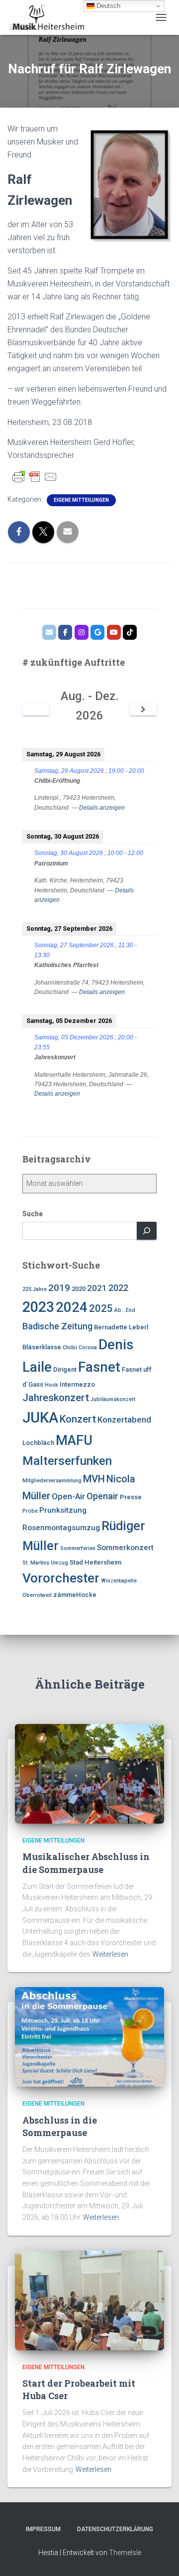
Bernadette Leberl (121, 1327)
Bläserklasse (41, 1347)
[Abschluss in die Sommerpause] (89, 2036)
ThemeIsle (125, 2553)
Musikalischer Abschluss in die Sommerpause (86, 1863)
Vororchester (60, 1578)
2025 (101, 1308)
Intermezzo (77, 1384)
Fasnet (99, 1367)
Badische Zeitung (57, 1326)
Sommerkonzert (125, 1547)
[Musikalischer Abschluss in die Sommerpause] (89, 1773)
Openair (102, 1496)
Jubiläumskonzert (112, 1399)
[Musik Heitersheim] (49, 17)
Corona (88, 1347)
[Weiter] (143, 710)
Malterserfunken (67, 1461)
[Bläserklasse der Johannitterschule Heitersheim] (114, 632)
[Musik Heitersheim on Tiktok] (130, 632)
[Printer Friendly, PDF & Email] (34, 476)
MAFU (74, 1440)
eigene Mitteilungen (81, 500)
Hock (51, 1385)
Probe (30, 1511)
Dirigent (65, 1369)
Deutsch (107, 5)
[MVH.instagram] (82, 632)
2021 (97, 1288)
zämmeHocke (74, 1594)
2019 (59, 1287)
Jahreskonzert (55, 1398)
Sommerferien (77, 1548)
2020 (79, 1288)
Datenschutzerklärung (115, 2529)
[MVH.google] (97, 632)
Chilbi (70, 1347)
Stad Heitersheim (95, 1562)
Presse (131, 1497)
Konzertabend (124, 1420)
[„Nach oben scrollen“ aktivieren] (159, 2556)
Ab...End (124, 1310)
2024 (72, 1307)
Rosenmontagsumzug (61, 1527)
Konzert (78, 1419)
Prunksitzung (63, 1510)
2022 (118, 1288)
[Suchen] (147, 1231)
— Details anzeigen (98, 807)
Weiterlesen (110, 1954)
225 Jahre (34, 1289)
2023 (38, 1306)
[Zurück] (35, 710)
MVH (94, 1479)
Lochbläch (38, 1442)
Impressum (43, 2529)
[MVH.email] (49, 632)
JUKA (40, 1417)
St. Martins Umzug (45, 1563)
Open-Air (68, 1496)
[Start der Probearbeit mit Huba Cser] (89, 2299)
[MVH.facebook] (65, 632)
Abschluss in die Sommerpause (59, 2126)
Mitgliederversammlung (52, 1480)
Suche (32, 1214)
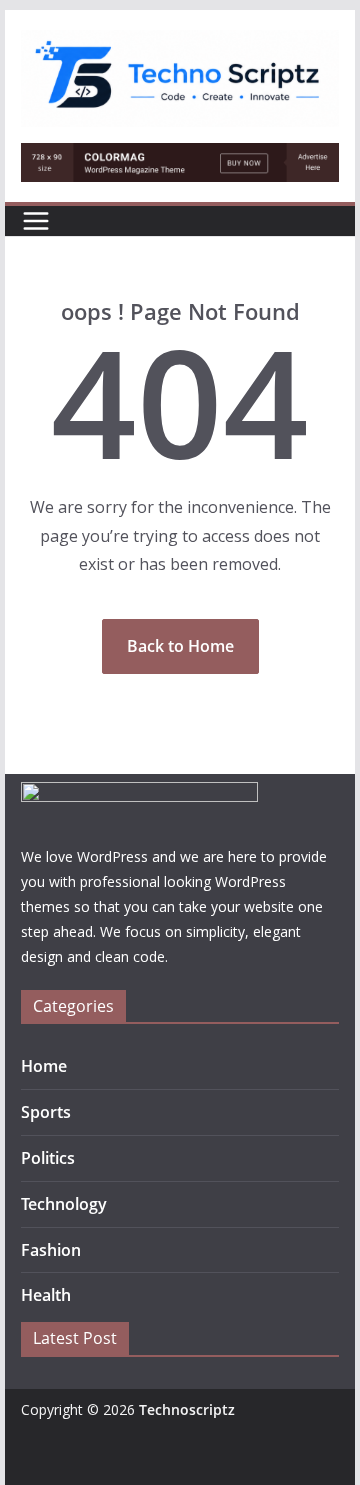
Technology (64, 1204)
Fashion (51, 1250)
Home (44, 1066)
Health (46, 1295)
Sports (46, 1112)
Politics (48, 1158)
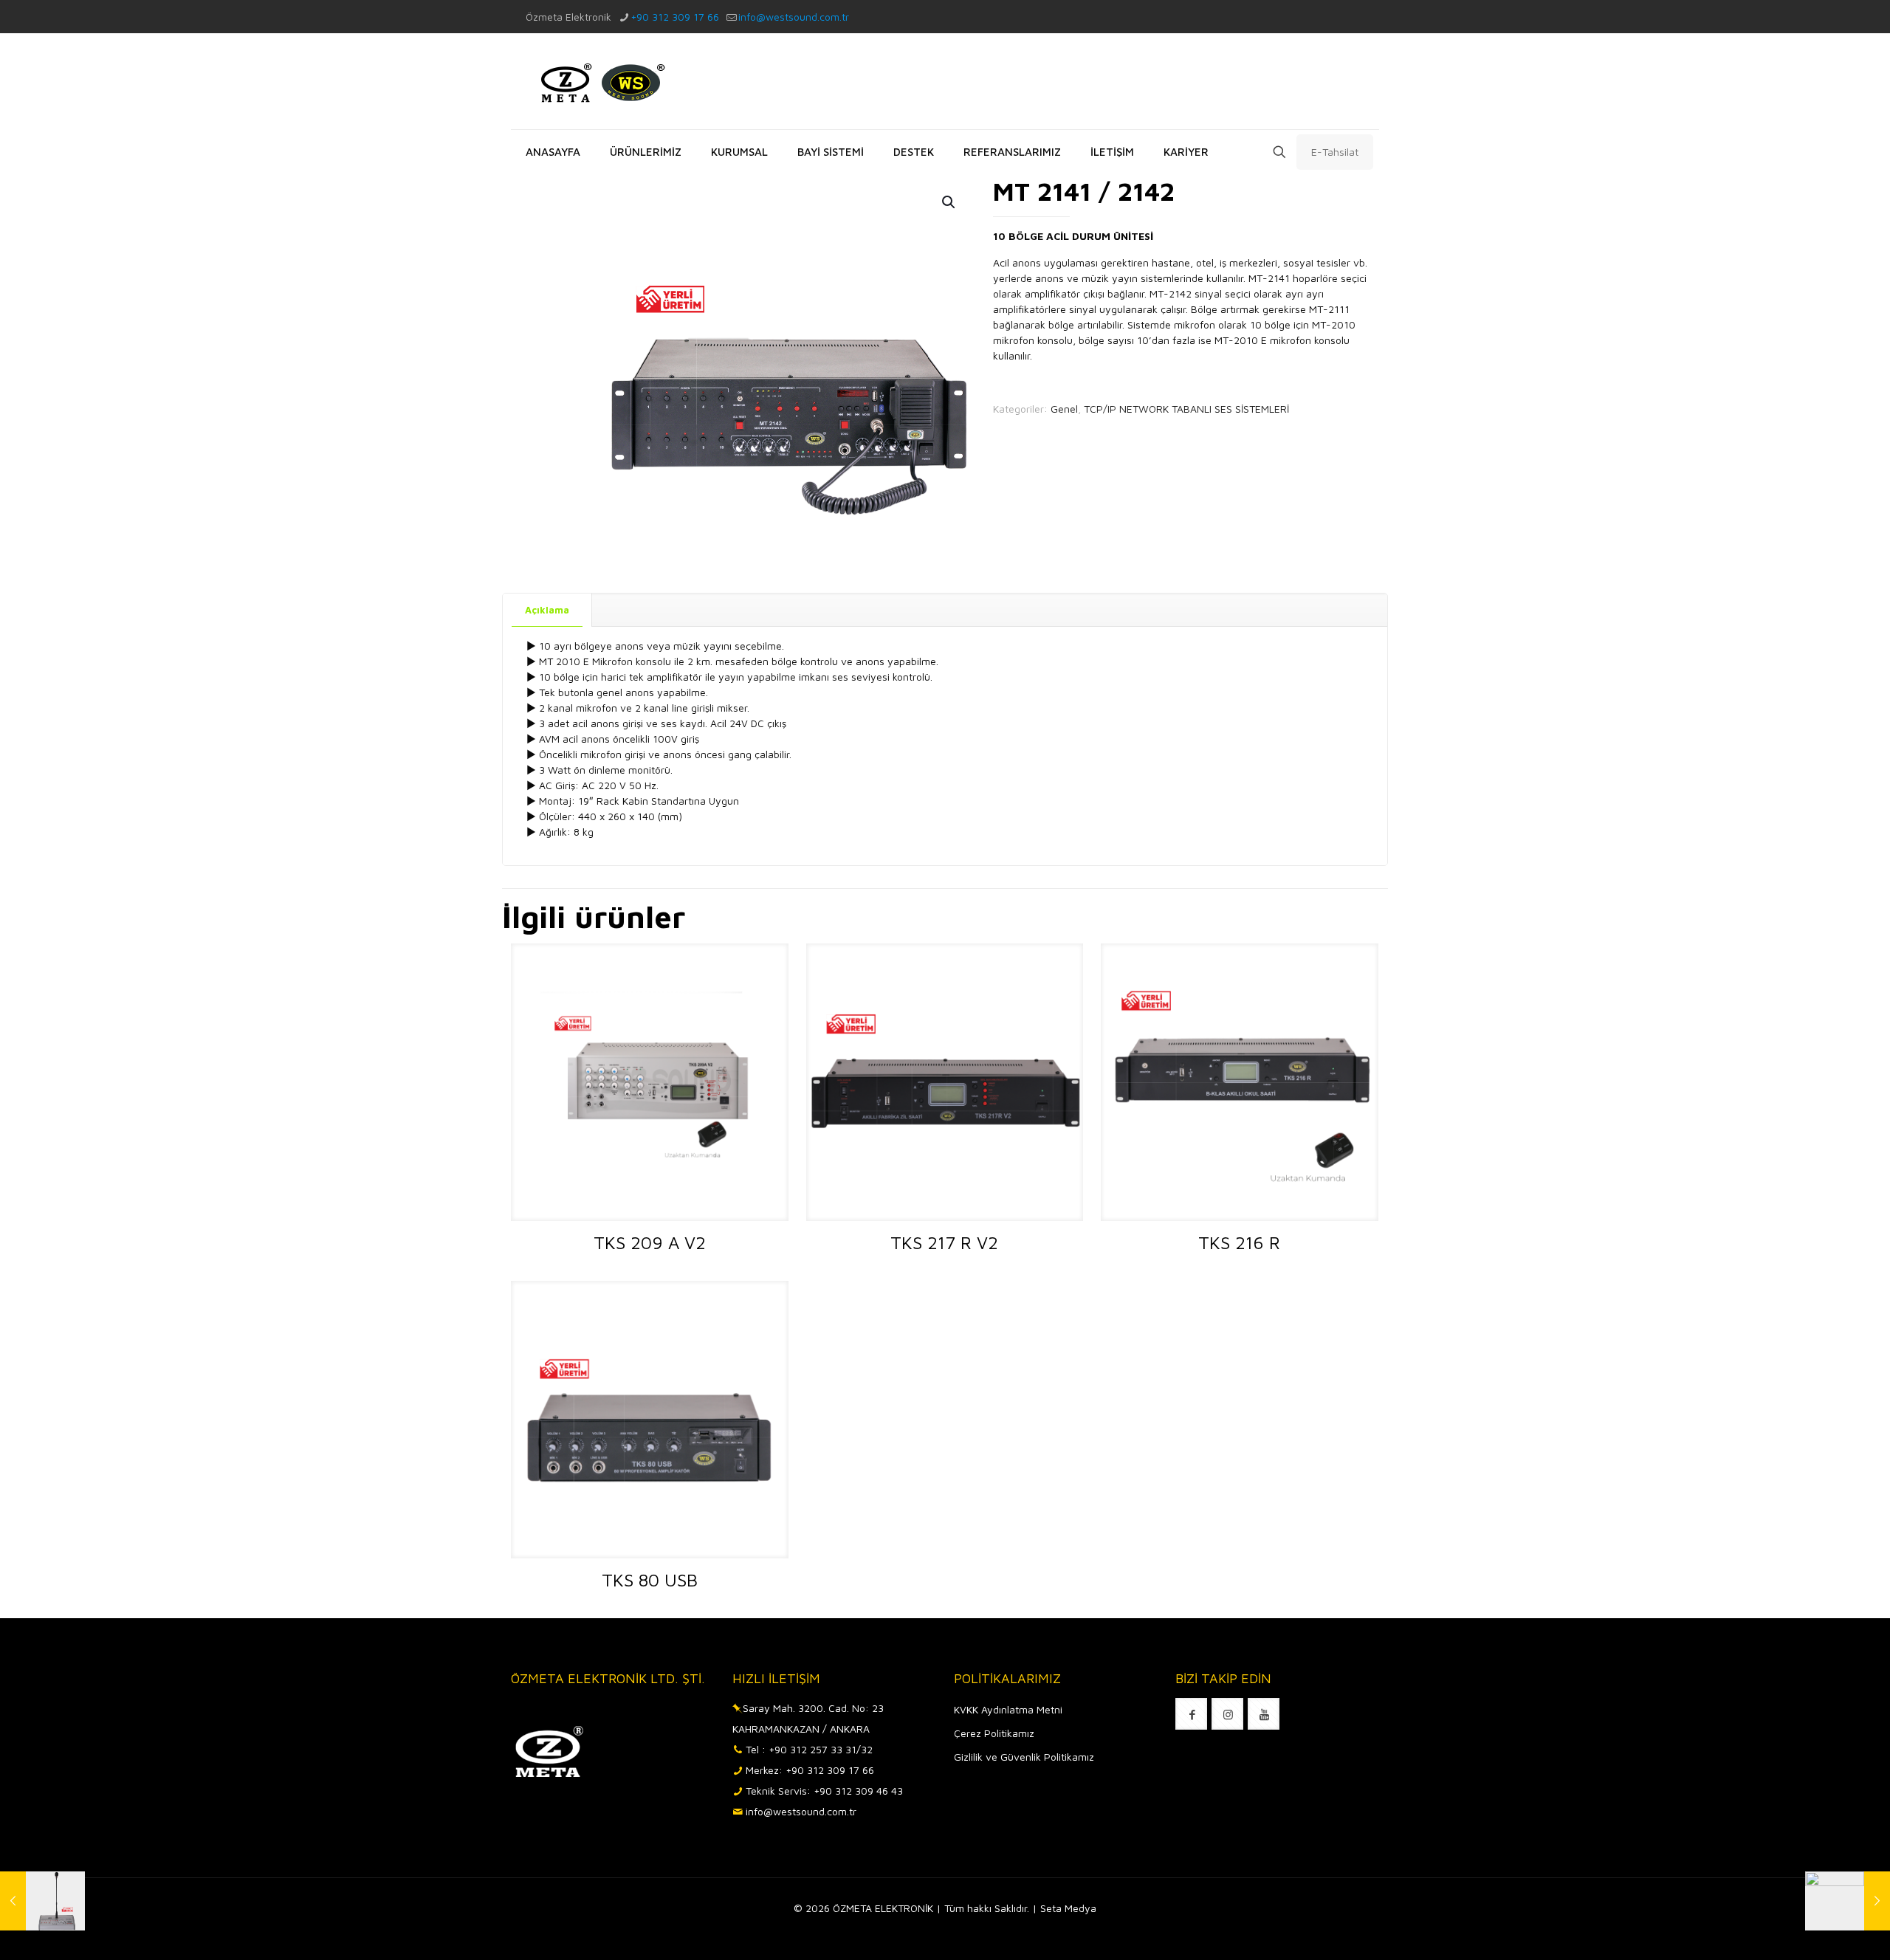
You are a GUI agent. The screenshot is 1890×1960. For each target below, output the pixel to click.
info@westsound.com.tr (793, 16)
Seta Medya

WHAT YOU WILL DO: Transcribe every entry word for word, excluding images.

EXERCISE SOLUTION:
Bernadette Leberl (121, 1327)
Bläserklasse (41, 1347)
[Abschluss in die Sommerpause] (89, 2036)
ThemeIsle (125, 2553)
Musikalischer Abschluss in die Sommerpause (86, 1863)
Vororchester (60, 1578)
2025 (101, 1308)
Intermezzo (77, 1384)
Fasnet (99, 1367)
Badische Zeitung (57, 1326)
Sommerkonzert (125, 1547)
[Musikalischer Abschluss in die Sommerpause] (89, 1773)
Openair (102, 1496)
Jubiläumskonzert (112, 1399)
[Musik Heitersheim] (49, 17)
Corona (88, 1347)
[Weiter] (143, 710)
Malterserfunken (67, 1461)
[Bläserklasse der Johannitterschule Heitersheim] (114, 632)
[Musik Heitersheim on Tiktok] (130, 632)
[Printer Friendly, PDF & Email] (34, 476)
MAFU (74, 1440)
eigene Mitteilungen (81, 500)
Hock (51, 1385)
Probe (30, 1511)
Dirigent (65, 1369)
Deutsch (107, 5)
[MVH.instagram] (82, 632)
2021 (97, 1288)
zämmeHocke (74, 1594)
2019 (59, 1287)
Jahreskonzert (55, 1398)
Sommerferien (77, 1548)
2020 (79, 1288)
Datenschutzerklärung (115, 2529)
[MVH.google] (97, 632)
Chilbi (70, 1347)
Stad Heitersheim (95, 1562)
Presse (131, 1497)
Konzertabend (124, 1420)
[„Nach oben scrollen“ aktivieren] (159, 2556)
Ab...End (124, 1310)
2024 (72, 1307)
Rosenmontagsumzug (61, 1527)
Konzert (78, 1419)
Prunksitzung (63, 1510)
2022 (118, 1288)
[Suchen] (147, 1231)
— Details anzeigen (98, 807)
Weiterlesen (110, 1954)
225 Jahre (34, 1289)
2023 (38, 1306)
[Zurück] (35, 710)
MVH (94, 1479)
Lochbläch (38, 1442)
Impressum (43, 2529)
[MVH.email] (49, 632)
JUKA (40, 1417)
St. Martins Umzug (45, 1563)
Open-Air (68, 1496)
[Start der Probearbeit mit Huba Cser] (89, 2299)
[MVH.facebook] (65, 632)
Abschluss in die Sommerpause (59, 2126)
Mitgliederversammlung (52, 1480)
Suche (32, 1214)
Technology (64, 1204)
Fashion (51, 1250)
Home (44, 1066)
Health (46, 1295)
Sports (46, 1112)
Politics (48, 1158)
You are a GUI agent. The screenshot is 1890×1960. For each target below, output the pixel to click.
info@westsound.com.tr (793, 16)
Seta Medya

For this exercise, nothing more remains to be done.